Reproduce verbatim the lines of the material between the line containing "Click the At the Money label" and the line containing "(x=900, y=317)", both lines included.
________________
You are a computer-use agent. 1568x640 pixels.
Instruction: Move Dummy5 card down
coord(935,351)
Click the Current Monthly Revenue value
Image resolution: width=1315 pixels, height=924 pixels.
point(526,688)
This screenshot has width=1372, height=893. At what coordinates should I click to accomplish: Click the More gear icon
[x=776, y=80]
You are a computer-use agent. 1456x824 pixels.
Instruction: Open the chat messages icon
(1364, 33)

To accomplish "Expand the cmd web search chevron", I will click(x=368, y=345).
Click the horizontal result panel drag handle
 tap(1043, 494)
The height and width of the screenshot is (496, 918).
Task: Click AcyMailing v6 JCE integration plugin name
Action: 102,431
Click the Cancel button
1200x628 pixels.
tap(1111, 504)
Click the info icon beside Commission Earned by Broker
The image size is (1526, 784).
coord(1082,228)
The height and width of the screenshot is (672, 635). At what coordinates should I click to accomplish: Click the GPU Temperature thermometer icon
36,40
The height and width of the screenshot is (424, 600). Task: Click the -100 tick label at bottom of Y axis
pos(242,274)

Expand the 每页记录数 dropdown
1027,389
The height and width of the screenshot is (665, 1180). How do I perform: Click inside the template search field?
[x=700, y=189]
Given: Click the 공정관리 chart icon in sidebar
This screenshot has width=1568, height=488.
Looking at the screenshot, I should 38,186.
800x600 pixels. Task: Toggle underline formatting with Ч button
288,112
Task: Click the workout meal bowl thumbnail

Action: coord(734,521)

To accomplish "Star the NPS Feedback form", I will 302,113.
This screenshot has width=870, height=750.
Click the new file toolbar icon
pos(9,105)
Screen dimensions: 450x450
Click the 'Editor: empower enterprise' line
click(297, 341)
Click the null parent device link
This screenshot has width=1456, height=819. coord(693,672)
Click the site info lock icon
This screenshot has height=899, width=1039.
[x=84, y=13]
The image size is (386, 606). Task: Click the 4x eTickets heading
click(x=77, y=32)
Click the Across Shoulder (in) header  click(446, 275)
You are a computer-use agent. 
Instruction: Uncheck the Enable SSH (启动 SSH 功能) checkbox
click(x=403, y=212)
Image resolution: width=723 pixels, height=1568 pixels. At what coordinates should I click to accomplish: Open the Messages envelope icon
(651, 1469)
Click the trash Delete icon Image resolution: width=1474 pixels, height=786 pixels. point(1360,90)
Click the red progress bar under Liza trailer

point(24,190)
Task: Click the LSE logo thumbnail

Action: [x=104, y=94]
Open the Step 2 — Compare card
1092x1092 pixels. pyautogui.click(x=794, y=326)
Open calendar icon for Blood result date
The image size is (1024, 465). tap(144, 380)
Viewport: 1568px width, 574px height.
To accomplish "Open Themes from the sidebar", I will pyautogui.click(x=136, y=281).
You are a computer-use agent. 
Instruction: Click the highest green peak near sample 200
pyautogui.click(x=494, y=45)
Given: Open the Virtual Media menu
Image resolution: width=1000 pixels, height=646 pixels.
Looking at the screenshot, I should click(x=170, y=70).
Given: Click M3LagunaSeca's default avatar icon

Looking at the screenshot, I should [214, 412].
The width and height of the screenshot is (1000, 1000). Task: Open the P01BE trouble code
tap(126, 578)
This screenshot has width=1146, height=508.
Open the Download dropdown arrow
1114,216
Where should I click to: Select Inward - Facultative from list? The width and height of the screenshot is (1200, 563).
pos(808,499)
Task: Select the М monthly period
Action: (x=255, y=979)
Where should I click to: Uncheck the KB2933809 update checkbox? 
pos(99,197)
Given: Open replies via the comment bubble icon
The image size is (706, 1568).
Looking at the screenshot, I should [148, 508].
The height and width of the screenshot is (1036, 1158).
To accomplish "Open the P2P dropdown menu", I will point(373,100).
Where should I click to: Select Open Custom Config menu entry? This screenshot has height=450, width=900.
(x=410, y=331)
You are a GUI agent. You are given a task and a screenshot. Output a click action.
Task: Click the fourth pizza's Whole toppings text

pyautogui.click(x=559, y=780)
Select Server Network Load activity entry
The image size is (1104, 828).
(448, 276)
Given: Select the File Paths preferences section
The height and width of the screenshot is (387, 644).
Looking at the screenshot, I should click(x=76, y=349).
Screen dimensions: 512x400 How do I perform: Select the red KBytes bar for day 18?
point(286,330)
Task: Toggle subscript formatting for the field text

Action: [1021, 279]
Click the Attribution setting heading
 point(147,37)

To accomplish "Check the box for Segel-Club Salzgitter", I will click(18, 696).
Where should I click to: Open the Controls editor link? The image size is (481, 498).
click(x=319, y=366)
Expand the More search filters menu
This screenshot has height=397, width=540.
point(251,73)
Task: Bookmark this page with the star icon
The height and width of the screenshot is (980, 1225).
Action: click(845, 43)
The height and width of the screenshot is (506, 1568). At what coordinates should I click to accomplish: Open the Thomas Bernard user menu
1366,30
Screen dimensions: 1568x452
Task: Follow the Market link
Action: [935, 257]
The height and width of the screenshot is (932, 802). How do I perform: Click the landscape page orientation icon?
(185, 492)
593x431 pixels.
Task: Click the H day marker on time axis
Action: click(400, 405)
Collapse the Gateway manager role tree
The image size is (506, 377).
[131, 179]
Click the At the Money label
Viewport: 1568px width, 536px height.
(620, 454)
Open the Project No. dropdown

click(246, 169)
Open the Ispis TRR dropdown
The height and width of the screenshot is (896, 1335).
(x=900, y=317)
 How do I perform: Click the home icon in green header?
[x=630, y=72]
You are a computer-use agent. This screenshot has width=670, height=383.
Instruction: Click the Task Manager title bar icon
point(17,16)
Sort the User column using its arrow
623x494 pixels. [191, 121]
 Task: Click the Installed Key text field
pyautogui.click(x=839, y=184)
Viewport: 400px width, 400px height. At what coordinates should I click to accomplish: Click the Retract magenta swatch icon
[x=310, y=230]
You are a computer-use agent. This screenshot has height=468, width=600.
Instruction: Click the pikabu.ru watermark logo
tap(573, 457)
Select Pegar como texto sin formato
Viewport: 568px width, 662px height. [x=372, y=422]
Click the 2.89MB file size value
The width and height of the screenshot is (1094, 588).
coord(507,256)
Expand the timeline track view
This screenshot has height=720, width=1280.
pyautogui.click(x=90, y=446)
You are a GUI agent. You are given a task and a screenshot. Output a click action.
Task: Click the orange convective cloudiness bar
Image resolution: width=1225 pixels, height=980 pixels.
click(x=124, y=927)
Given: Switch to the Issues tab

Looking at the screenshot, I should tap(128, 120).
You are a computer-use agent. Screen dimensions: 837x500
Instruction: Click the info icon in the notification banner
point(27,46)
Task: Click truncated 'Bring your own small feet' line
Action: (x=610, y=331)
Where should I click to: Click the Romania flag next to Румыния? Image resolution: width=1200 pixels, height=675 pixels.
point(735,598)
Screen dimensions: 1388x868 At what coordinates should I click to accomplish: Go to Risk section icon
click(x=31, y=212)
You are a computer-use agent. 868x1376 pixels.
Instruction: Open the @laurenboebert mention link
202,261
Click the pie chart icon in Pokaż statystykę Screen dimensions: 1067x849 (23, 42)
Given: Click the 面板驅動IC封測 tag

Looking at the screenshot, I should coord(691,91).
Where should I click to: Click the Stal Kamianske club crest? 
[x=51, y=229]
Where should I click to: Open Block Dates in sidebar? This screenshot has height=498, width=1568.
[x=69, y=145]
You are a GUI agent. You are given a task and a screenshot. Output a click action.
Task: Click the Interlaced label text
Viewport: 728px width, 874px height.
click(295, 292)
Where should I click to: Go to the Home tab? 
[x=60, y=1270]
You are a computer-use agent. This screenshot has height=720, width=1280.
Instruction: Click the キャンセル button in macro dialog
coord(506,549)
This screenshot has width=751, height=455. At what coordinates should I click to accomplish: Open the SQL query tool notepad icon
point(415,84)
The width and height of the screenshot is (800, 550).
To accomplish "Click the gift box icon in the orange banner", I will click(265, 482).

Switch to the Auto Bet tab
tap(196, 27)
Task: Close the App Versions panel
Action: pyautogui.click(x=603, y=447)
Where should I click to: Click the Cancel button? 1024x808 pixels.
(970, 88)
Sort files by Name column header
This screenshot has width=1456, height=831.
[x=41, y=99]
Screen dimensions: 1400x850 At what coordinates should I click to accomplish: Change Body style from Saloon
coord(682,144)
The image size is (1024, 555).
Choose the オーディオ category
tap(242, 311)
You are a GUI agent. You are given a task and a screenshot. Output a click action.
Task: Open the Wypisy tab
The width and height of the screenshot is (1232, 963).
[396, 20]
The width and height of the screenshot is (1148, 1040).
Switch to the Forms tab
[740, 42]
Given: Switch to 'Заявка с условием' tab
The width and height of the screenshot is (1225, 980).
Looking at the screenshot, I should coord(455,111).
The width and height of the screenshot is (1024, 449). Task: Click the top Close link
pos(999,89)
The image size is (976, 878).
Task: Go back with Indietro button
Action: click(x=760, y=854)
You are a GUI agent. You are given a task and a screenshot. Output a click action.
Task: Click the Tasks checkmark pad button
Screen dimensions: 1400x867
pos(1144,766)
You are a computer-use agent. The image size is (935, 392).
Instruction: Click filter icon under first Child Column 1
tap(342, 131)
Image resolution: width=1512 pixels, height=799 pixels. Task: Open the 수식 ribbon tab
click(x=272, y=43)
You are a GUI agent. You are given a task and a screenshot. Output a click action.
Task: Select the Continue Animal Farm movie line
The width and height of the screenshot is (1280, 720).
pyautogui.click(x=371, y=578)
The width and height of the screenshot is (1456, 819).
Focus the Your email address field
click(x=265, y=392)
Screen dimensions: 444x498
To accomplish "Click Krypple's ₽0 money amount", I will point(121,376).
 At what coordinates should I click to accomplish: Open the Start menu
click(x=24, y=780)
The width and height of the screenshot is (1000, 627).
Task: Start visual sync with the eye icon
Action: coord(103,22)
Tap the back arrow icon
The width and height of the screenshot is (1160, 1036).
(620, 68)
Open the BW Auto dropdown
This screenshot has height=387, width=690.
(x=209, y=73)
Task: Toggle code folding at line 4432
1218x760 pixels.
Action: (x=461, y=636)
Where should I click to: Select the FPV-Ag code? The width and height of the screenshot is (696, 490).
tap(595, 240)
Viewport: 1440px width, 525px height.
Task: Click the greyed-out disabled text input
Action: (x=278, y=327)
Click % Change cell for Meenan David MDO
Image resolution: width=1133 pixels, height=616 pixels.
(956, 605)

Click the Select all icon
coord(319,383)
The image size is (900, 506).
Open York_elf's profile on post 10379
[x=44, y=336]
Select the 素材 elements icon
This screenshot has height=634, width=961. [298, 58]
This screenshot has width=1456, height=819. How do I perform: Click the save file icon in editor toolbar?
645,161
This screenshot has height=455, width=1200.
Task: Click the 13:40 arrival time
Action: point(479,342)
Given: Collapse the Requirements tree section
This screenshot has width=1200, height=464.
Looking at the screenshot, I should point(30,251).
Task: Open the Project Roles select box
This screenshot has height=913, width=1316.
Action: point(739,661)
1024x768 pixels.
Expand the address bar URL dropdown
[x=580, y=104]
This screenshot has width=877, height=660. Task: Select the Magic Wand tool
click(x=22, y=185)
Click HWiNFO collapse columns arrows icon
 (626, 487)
________________
* RESULT OF THE EXERCISE
Click the At the Money label
Viewport: 1568px width, 536px height.
(620, 454)
Open the Project No. dropdown

click(246, 169)
Open the Ispis TRR dropdown
The height and width of the screenshot is (896, 1335).
(x=900, y=317)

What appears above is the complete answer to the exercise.